Artist

Thee Michelle Gun Elephant

Genre: Rock ,Asian Rock ,Garage Punk
Origin: U.S.A
Active: 1991 - 2003
Listen on Coda
Though little known stateside before the turn of the millennium, Thee Michelle Gun Elephant came together in Japan during 1991 and launched into a high-volume strain of garage rock & roll shaped by the Stooges, Thee Headcoats, the Who, and MC5. Futoshi Abe’s slashing guitar lines drive the band’s rapid, aggressive material above the thick, propulsive bass lines supplied by Kouji Ueno and the weighty drumming of Kazuyuki Kuhara, while Yusuke Chiba’s mod-tinged, hoarse vocals—delivered in a mixture of sung and shouted Japanese—supply the swagger that unifies the attack.

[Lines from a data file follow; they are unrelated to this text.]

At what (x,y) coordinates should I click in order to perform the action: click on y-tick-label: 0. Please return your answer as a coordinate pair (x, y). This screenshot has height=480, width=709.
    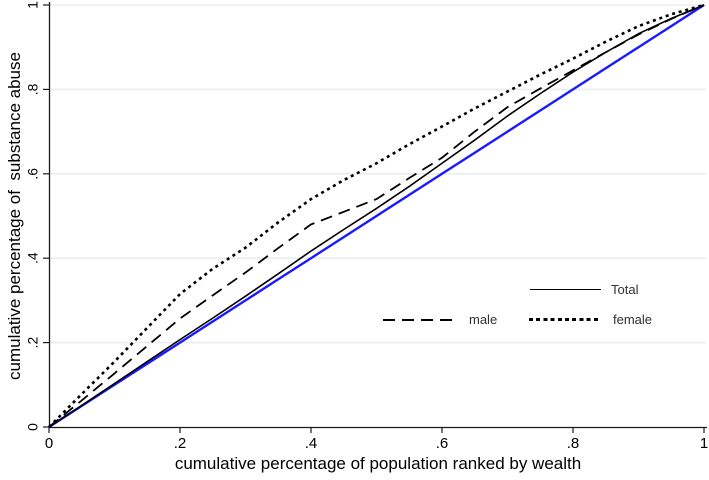
    Looking at the image, I should click on (33, 427).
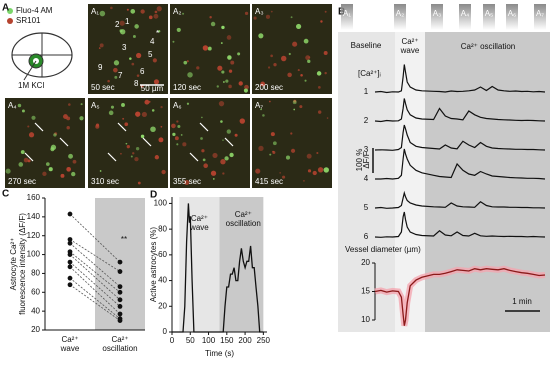 This screenshot has width=550, height=368. I want to click on x-tick-label: 150, so click(227, 340).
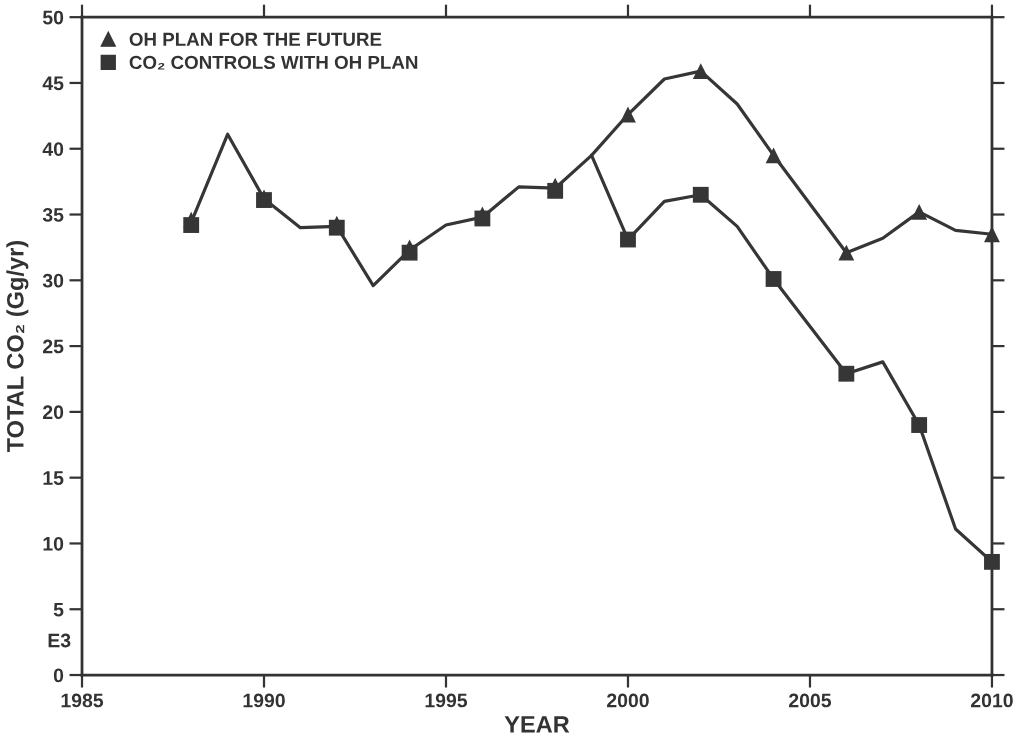 The width and height of the screenshot is (1015, 740). What do you see at coordinates (256, 39) in the screenshot?
I see `legend-label: OH PLAN FOR THE FUTURE` at bounding box center [256, 39].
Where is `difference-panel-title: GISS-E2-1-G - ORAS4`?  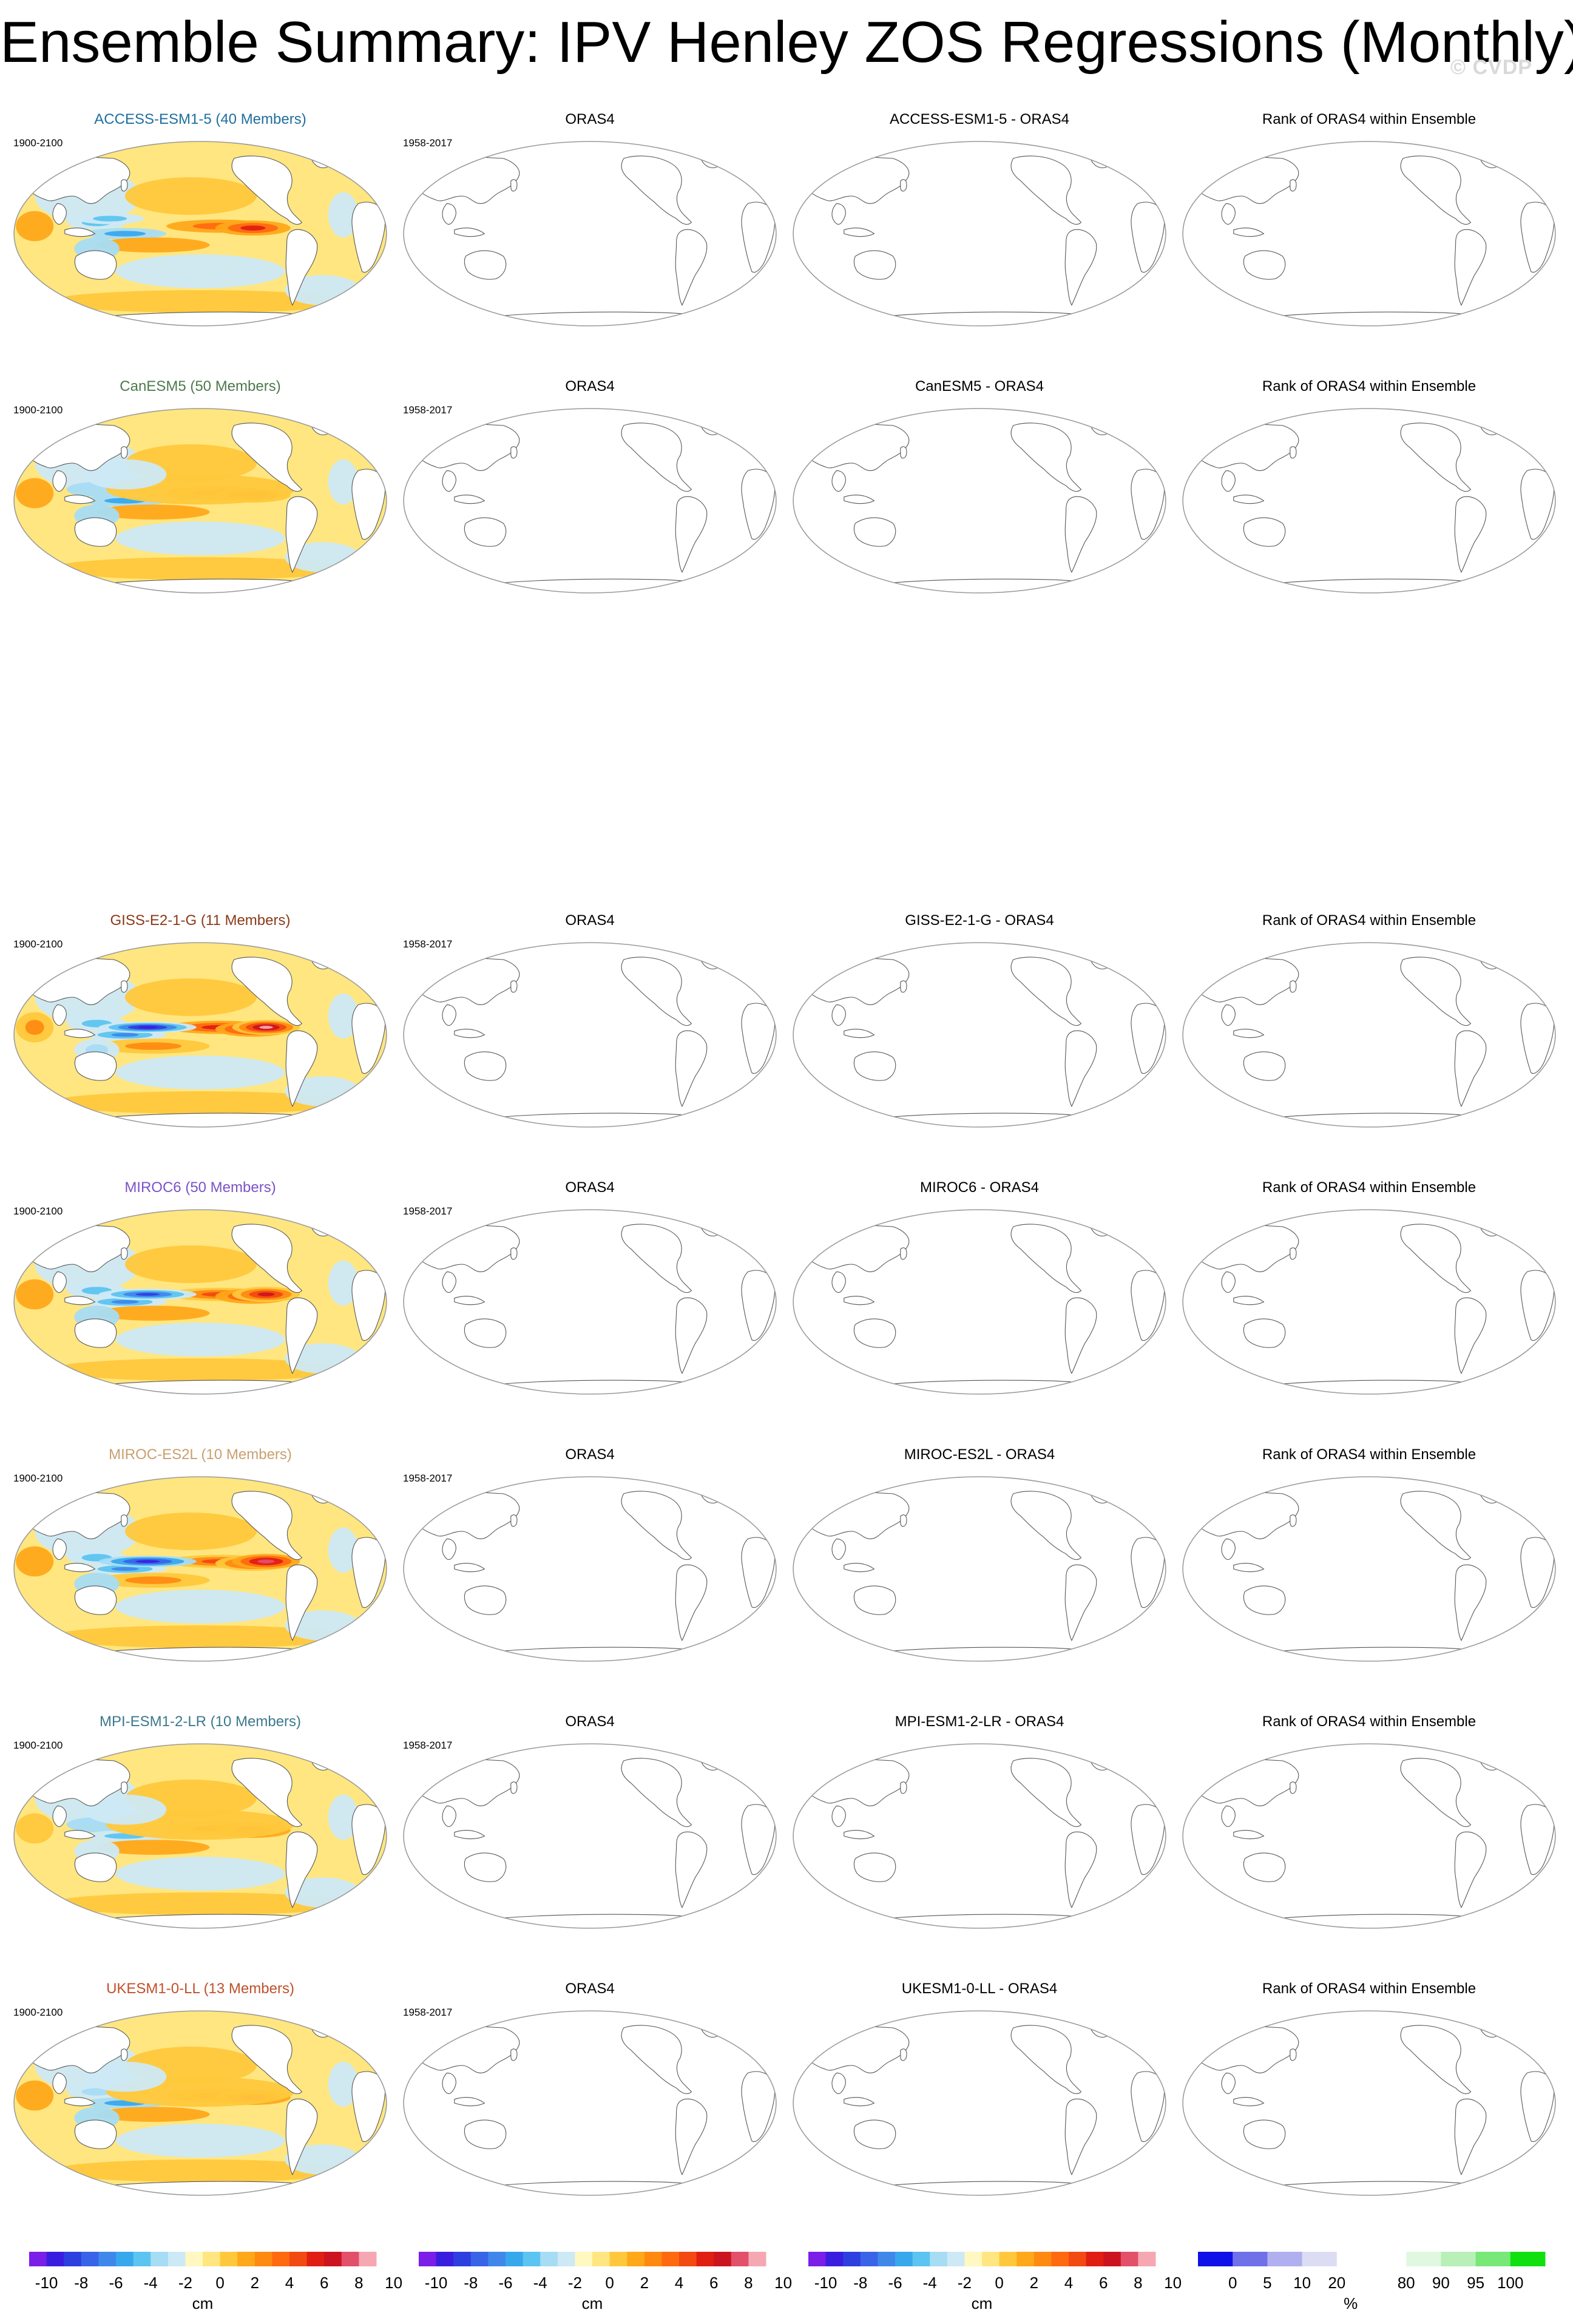 difference-panel-title: GISS-E2-1-G - ORAS4 is located at coordinates (980, 920).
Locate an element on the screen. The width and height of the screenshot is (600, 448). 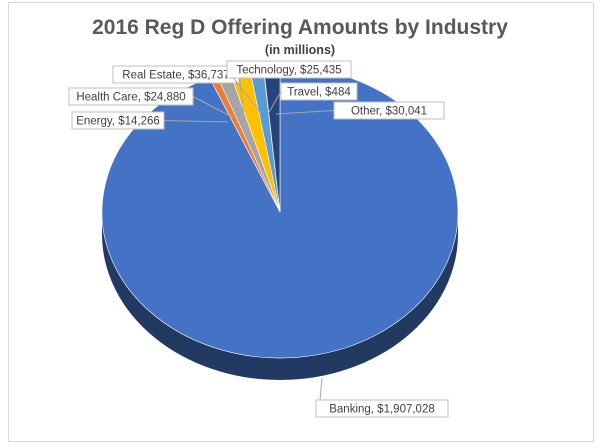
label-text-other: Other, $30,041 is located at coordinates (389, 112).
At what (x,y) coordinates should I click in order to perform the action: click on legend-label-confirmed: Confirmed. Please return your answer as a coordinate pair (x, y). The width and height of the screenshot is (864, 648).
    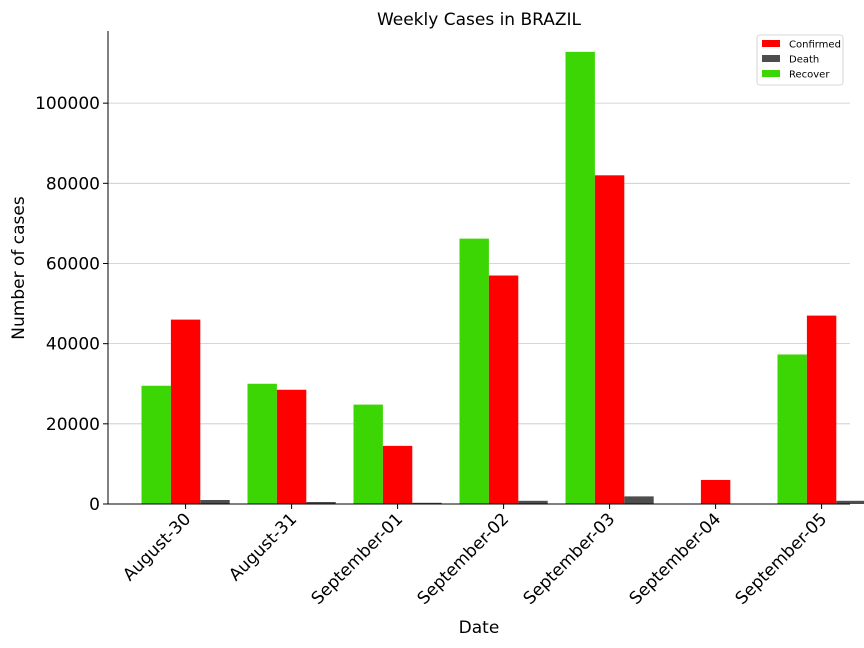
    Looking at the image, I should click on (815, 46).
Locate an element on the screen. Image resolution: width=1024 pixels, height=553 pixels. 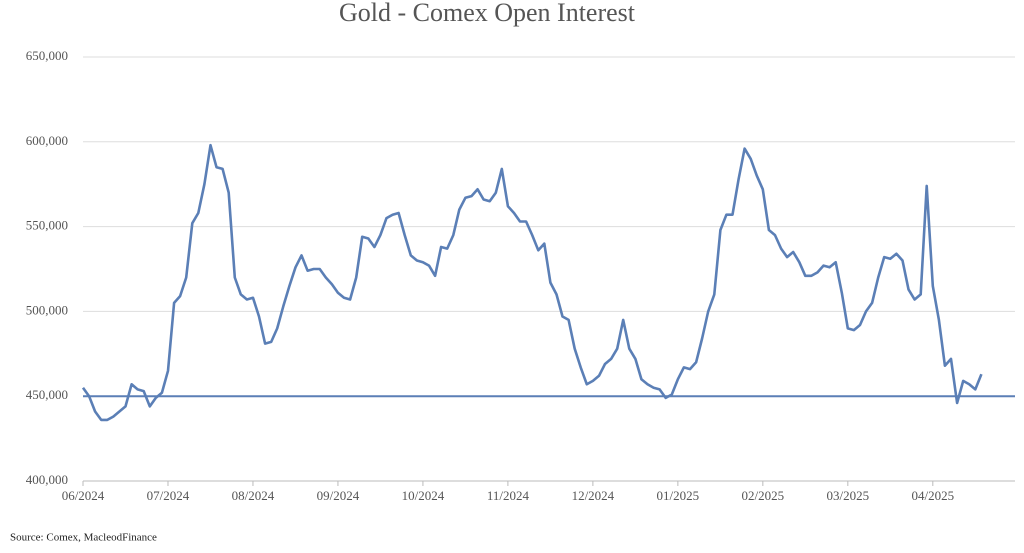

Early material drew primarily from British punk and blues sources. The quartet committed its first EP, Wonder Style, to tape in 1995. Their debut full-length, Cult Grass Stars, followed in short order, tracked in London under Radiohead engineer Chris Brown and issued domestically the following March. Maintaining momentum, the group delivered its second album, High Time, in November 1996; the record entered the Japanese charts at number 13, prompting an immediate 21-date sold-out trek throughout the country.

Chicken Zombies appeared in 1997. The next summer found the band on the bill at Tokyo’s Fuji Rock Festival before an audience of 50,000 alongside Primal Scream, Garbage, Sonic Youth, Ian Brown, and Beck. In 1998 the quartet mounted its World Psycho Blues Tour, filling arenas across Japan. Their breakthrough release, Gear Blues, surfaced domestically that same year and reached American listeners in 2000, confirming the idiosyncratic style the group had labeled Japanese Monster R&B. Comparable to Iggy Pop and Chiba, the band fused melodic anthems with a dense barrage of sonic abrasion. Casanova Snake, the fifth album, arrived soon afterward in Japan, and the trans-Pacific impact of Gear Blues prompted the 2001 compilation Collection.